O Educação na Palma da Mão da Secretaria de Estado da Educação, revela, ainda, o painel do total de matrículas, turmas e escolas da Educação Básica da rede estadual de ensino. Em 2024, dos 541 mil estudantes matriculados em Santa Catarina, 10.127 possuem diagnóstico de TEA.

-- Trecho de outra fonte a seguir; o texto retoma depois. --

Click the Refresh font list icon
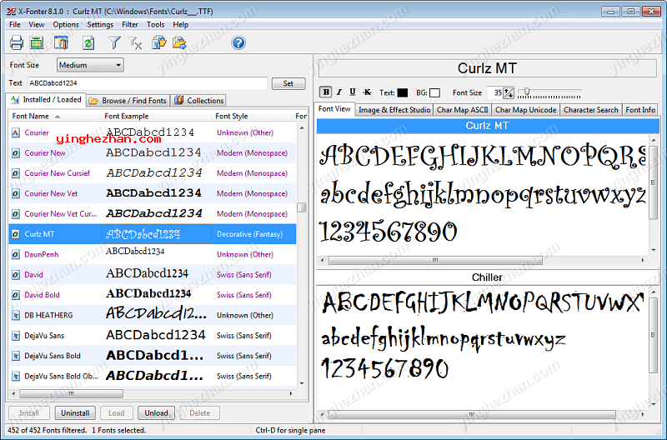This screenshot has width=667, height=440. click(x=88, y=43)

Ferramenta com auxílio de IA
O projeto tem parceria com o Instituto de Ciências e Tecnologias da Cognição (ISTC), que fica em Roma, capital da Itália. A conexão com a universidade foi estabelecida por Jônata, que fez o doutorado no instituto de pesquisa do Conselho Nacional de Pesquisas Italiano (CNR). Além disso, no Brasil, a pesquisa da UFSC tem apoio do Instituto Farol, que é um Centro de Excelência e Inovação em Autismo que oferece atendimentos clínicos e educacionais em todos os estados do país.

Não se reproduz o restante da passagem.